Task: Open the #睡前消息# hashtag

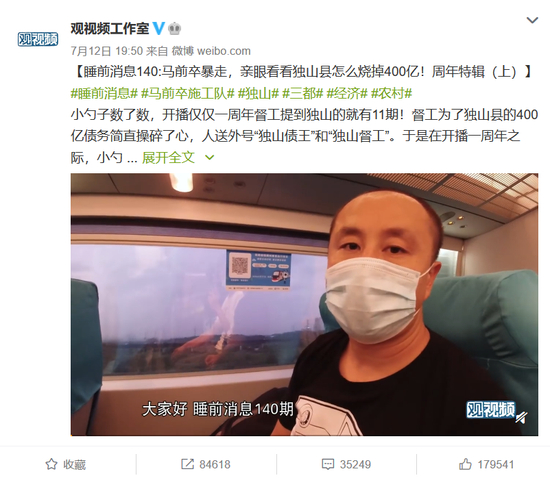Action: [104, 93]
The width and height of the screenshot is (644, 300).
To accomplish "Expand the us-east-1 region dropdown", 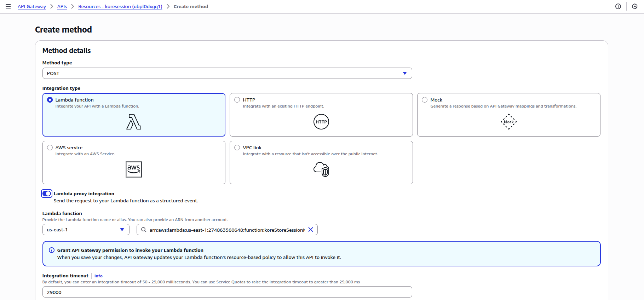I will pos(86,230).
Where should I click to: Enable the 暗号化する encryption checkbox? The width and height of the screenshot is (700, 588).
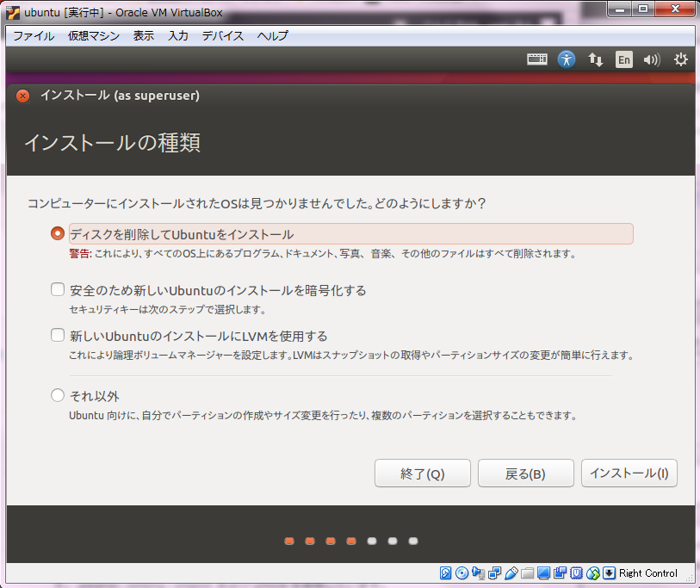58,290
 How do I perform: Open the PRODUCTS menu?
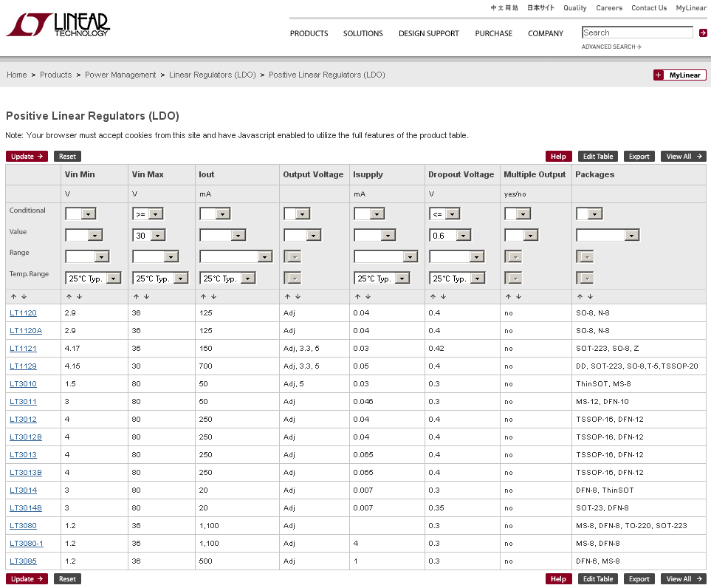(309, 33)
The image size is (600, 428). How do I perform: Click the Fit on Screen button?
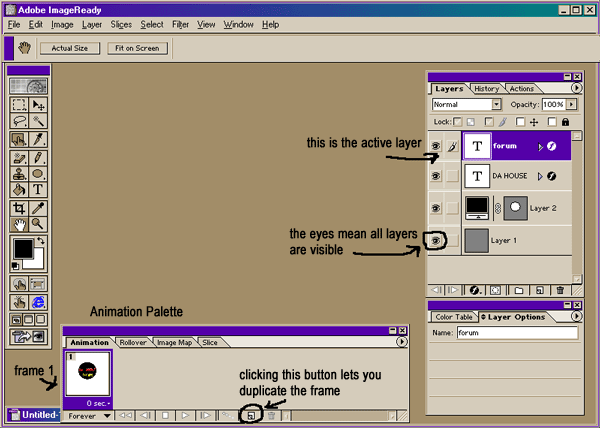(x=135, y=47)
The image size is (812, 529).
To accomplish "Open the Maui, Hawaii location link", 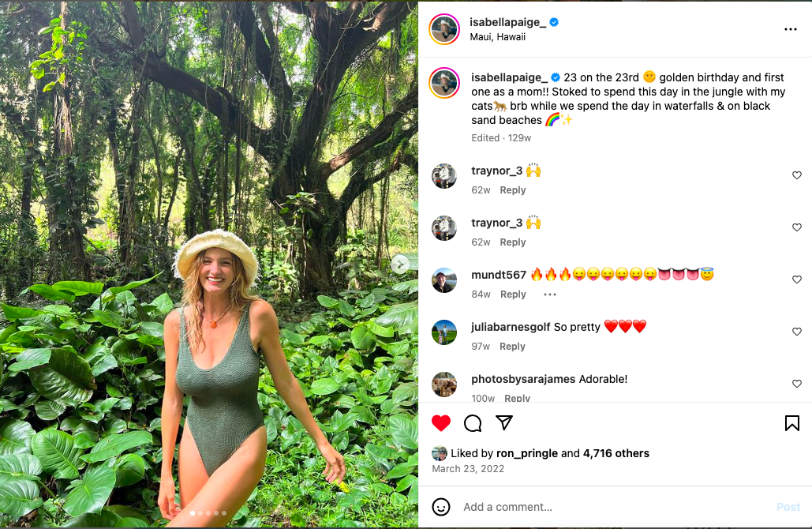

::::::::

## Task details
Put the lines from the one containing "How do I perform: Open the PRODUCTS menu?" through the end of the records into a Markdown table with the columns Entry and Content, numbering each row and skipping blank lines. Leave the pictures out.

## Result for this task
| Entry | Content |
|---|---|
| 1 |  How do I perform: Open the PRODUCTS menu? |
| 2 | (309, 33) |
| 3 | The image size is (600, 428). How do I perform: Click the Fit on Screen button? |
| 4 | (x=135, y=47) |
| 5 | The image size is (812, 529). |
| 6 | To accomplish "Open the Maui, Hawaii location link",  |